Die Dame lag nackt auf dem Bauch und ließ sich von dem nackten Jakob den Rücken eincremen, denn man schrieb den 8. August 1962, und im August sind die Tage heiß da unten an der Côte d’Azur. Gar leicht holt man sich einen Sonnenbrand. Die Herrschaften befanden sich auf der Dachterrasse des CHÂTEAU NATASCHA auf Cap d’Antibes. Dieser Rücken … Jakob fühlte eine Spannung in sich und an sich, die wuchs und wuchs und so unerträglich wurde, daß er stöhnte.

»Weshalb stöhnst du so, Jake?« erkundigte sich Natascha.

»Weil ich … Aua, jetzt habe ich ihn eingeklemmt! … Weil ich … weil ich …«

»Fester die Schultern! Und mehr Creme! Weshalb stotterst du denn jetzt auch noch?«

»Was heißt auch noch?«

»Na, du sagst doch selber, so eine Idiotie wie dieses Afrikageschäft ist dir noch nie passiert. Mit allem fängt es einmal an. Mit geschäftlichem Versagen. Mit Stottern … Mit …«

»Natascha!«

»Den Rücken weiter runter … und fest …«

Jakob war in Schweiß gebadet. Sein Herz raste. Sein … na ja, schon gut.

»Natascha!«

»Jake?«

»Ich glühe … Ich verbrenne … vor Sehnsucht nach dir …«, behauptete er. (Sein Freund Misaras hätte ihm ob solcher Worte und ob solch entwürdigenden Verhaltens ein paar ins Zahnfleisch gelangt. Ach, aber sein Freund Misaras war so weit weg, in Los Angeles!)
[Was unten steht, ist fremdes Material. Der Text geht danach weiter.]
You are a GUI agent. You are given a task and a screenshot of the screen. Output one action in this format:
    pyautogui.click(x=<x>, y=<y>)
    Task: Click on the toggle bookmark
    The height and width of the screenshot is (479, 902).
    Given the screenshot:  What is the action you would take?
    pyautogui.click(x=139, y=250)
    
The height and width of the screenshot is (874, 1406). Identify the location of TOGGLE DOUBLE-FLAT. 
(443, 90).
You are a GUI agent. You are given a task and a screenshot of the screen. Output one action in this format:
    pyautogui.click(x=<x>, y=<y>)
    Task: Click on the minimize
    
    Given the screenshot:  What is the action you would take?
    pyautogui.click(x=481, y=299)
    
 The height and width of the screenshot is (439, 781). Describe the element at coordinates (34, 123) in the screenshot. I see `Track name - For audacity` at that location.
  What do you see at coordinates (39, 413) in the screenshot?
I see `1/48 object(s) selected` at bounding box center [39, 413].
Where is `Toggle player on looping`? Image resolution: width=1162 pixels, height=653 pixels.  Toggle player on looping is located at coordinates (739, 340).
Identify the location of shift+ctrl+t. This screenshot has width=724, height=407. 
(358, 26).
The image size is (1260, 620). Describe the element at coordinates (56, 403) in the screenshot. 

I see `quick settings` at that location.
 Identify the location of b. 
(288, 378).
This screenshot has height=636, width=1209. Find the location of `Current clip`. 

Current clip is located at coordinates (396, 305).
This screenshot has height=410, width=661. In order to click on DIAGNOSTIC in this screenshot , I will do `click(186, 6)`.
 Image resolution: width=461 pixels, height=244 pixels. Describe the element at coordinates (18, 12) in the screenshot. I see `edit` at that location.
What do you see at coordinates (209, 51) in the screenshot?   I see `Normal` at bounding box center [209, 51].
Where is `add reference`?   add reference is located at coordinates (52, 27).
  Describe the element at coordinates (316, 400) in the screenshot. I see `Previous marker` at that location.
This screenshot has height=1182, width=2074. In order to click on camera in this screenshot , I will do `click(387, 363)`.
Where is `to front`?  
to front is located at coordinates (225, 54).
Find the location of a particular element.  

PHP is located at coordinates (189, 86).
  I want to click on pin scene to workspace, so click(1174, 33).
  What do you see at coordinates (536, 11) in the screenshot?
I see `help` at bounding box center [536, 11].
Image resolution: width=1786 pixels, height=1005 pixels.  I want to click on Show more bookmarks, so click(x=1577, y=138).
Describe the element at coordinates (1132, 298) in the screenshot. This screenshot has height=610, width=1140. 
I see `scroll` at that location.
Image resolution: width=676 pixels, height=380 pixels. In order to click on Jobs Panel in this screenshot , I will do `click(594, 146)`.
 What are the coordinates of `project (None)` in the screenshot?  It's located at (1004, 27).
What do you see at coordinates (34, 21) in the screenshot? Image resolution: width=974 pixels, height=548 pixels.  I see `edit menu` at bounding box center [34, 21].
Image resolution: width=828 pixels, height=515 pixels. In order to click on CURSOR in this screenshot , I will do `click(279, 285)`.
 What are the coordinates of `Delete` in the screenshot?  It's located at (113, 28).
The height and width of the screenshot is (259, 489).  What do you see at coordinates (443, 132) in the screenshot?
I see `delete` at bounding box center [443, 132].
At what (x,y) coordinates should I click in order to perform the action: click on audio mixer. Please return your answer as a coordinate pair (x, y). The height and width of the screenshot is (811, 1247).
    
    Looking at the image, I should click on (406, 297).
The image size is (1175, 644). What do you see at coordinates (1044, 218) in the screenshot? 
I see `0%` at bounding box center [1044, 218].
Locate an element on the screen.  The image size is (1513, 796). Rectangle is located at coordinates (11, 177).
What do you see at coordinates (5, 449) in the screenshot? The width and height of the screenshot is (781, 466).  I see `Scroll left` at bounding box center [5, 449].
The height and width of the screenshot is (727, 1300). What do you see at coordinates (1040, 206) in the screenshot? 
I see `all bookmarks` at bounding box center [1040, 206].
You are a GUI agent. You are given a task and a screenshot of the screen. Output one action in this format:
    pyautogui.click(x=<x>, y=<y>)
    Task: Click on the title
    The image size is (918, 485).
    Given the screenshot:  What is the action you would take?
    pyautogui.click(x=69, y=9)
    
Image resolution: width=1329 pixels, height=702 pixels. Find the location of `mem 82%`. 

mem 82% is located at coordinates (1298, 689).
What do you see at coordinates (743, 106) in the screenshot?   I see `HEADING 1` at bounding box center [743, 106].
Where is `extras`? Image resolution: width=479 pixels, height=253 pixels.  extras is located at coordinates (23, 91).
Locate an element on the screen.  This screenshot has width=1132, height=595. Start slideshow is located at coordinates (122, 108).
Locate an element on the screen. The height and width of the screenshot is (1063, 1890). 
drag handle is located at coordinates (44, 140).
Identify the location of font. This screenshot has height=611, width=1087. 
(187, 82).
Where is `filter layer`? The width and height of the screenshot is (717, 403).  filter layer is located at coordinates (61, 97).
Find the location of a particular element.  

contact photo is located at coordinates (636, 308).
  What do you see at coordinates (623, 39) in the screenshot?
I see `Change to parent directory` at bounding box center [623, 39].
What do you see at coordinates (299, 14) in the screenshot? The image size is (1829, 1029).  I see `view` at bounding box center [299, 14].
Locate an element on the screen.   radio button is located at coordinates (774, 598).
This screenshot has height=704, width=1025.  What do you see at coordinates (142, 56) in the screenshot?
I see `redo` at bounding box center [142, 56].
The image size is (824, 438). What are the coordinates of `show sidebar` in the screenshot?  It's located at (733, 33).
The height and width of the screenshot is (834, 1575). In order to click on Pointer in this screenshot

»Laß mich … laß mich … jetzt gleich!«

Also ließ sie ihn jetzt gleich.

An dieser Stelle wäre allerdings noch etwas nachzutragen.

Vor langer Zeit, als Jakob zum erstenmal eine Chinesische Schlittenfahrt gewagt hatte, war er von Natascha sogleich zurückgestoßen worden.

»Bist du irre?«

»Überhaupt nicht. Das ist … da kriegst du … du wirst schon sehen … wo ich dich doch so liebe, Natascha …«

»Ich liebe dich auch, Darling«, hatte die Göttin erwidert. »Aber nicht so! Nicht, wenn du das machst. Nicht, wenn du deiner Perversität freien Lauf läßt.«

»Ich lasse meiner Perversität freien …« Jakob war verblüfft gewesen.

Natascha hatte sich mütterlich geäußert: »Ich sagte ja, du sollst mir nicht böse sein. Ich bin ganz offen: Anscheinend ist es dir nicht leicht möglich, den Beischlaf normal zu vollziehen, deshalb hilfst du dir mit Perversität. Damit du leichter kannst. Aber nicht bei mir, Darling, bitte, nicht bei mir. Ich hasse Perversitäten …«

Wie immer, so ließ Natascha auch diesmal seine Bemühungen träge und unbeteiligt über sich ergehen.